La distancia que separa al refugiado del inmigrante es tan fina que resulta difícil distinguir entre ellos a menos que supongamos- y esta hipótesis requiere un examen minucioso- que el inmigrante se va para no regresar, sin embargo, el exiliado anhela regresar al lugar del que fue expulsado.
Aun así, esta suposición no es del todo acertada, pues los inmigrantes libaneses solían comprar en las aldeas un terreno al que la gente ponía el nombre de Retorno, así como los exiliados palestinos ponían el nombre de sus ciudades, pueblos y aldeas a las ciudades y barrios donde residían, ya sea en los campos de refugiados o en Estados Unidos.
Me pregunto por qué no me fui de Beirut.
He sufrido todas las guerras, tragedias, derrotas y decepciones, viví sueños, pesadillas y pasé miedo, pese a ello, en ningún momento he querido dejar esta ciudad. Y aunque he viajado mucho desde Beirut, siempre ha sido con la intención de volver.
Si bien Nueva York me cautivó, mi trabajo allí fue una continuación de mi experiencia beirutí. Nunca me he planteado emigrar de esta ciudad que despierta en mis entrañas sentimientos tan contradictorios.
Ahora que veo a los jóvenes libaneses anhelando emigrar después de haber perdido toda esperanza de vivir en esta ciudad, me replanteo la pregunta que nunca se me planteó.
Recuerdo la pena que sentí al ver una oleada de jóvenes intelectuales sirios abandonar la ciudad en la que habían buscado refugio durante la tragedia siria cuando huían del racismo, la opresión, el acoso y la persecución.
Cuando los intelectuales árabes abandonaron Beirut después de la invasión israelí, estábamos convencidos de que resistir la ocupación devolvería a Beirut su esencia.
No obstante, con las últimas migraciones culturales desde Beirut, hemos empezado a sentir que la ciudad de los forasteros agoniza, que sus asesinos no son el enemigo extranjero, sino bandas sectarias de bárbaros que han convertido el Líbano en un lugar de saqueo donde los inicuos gobiernan con una odiosa retórica racista y unas prácticas degradantes contra refugiados y obreros sirios, palestinos y extranjeros.
Así fue cómo se allanó el camino para la masacre del 4 de agosto.
Yo no me fui de Beirut porque no necesitaba exiliarme.
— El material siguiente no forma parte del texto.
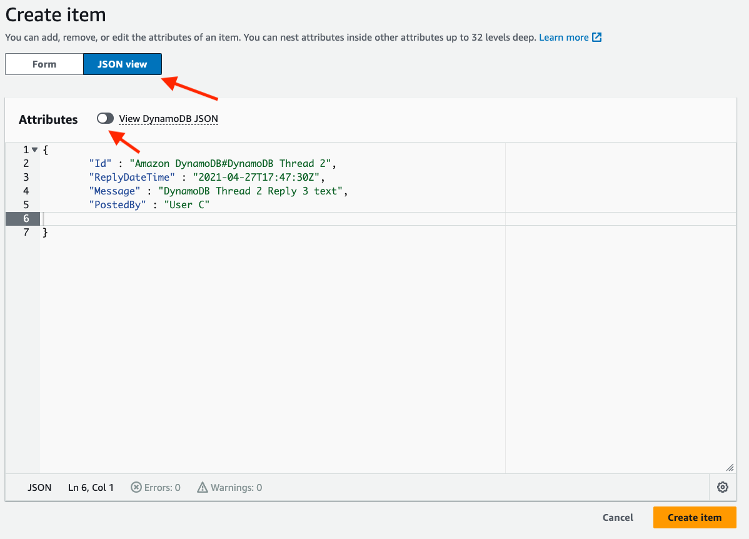
Task: Select line number 2 in gutter
Action: click(x=26, y=163)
La ciudad en la que resido es la de los extraños y desterrados; soy un extraño que comparte destierro con ellos.
¿Podemos nosotros, los libaneses desterrados, permanecer en la ciudad del destierro después de que la hayan abandonado todos los exiliados árabes?
Desconozco la respuesta, no obstante, estoy seguro de que vale la pena morir por Beirut si no somos capaces de evitar su muerte.

 

V

El ojo es la ventana del alma. Nuestras almas se han roto y están hechas añicos.
¿Dónde está Beirut?
Me ha traicionado la voz al querer preguntar dónde estoy, pues las palabras se me escaparon, y desnudo no pude hablar.
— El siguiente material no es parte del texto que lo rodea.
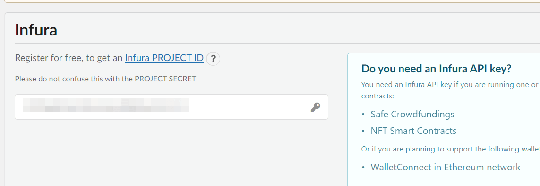Click bullet point beside NFT Smart Contracts
The image size is (540, 186).
[x=363, y=131]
«¡Ay, Beirut!» La gente gritaba de dolor, ira y pena.
La ciudad se quejaba de dolor, derrocada sobre el asfalto del tiempo.
¿Habéis visto alguna vez el llanto de una ciudad?
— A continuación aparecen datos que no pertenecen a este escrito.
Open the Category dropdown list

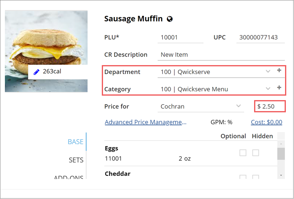(x=268, y=88)
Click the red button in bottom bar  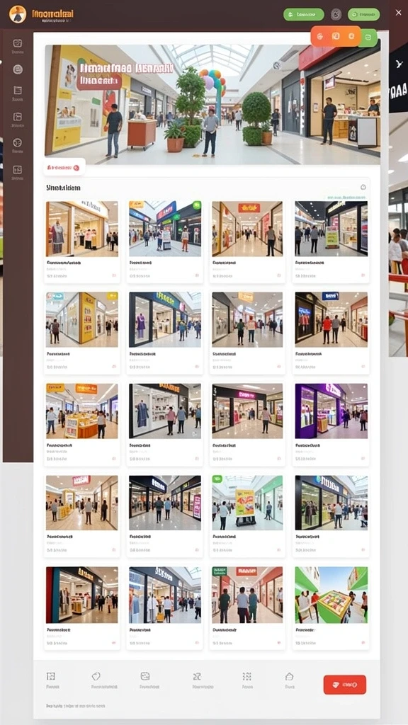point(345,685)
En los libros de los historiadores leemos sobre la tragedia de las ciudades: Bagdad en la época de las invasiones mongolas; Jerusalén en la época de la invasión bizantina. Las palabras se vestían de dolor porque no podían serlo. En cuanto a nuestra Beirut, la vimos agitarse deca-pitada por los cristales y escombros de las casas. La misma vivienda dejó de ser un refugio frente a la brutalidad del nitrato de amonio y se convirtió en el enemigo de sus habitantes. Nada nos salvó del crimen, absolutamente nada.
¡Ay, Beirut sin casas ni palabras!
Un sistema agonizante se abatió sobre Beirut, decidió matar la ciudad y así eliminar a los testigos de su decadencia política y moral.
Mas Beirut, la ciudad que espera a sus asesinos con un merecido desprecio, envuelta en la destrucción, se burla de ellos y narra su historia.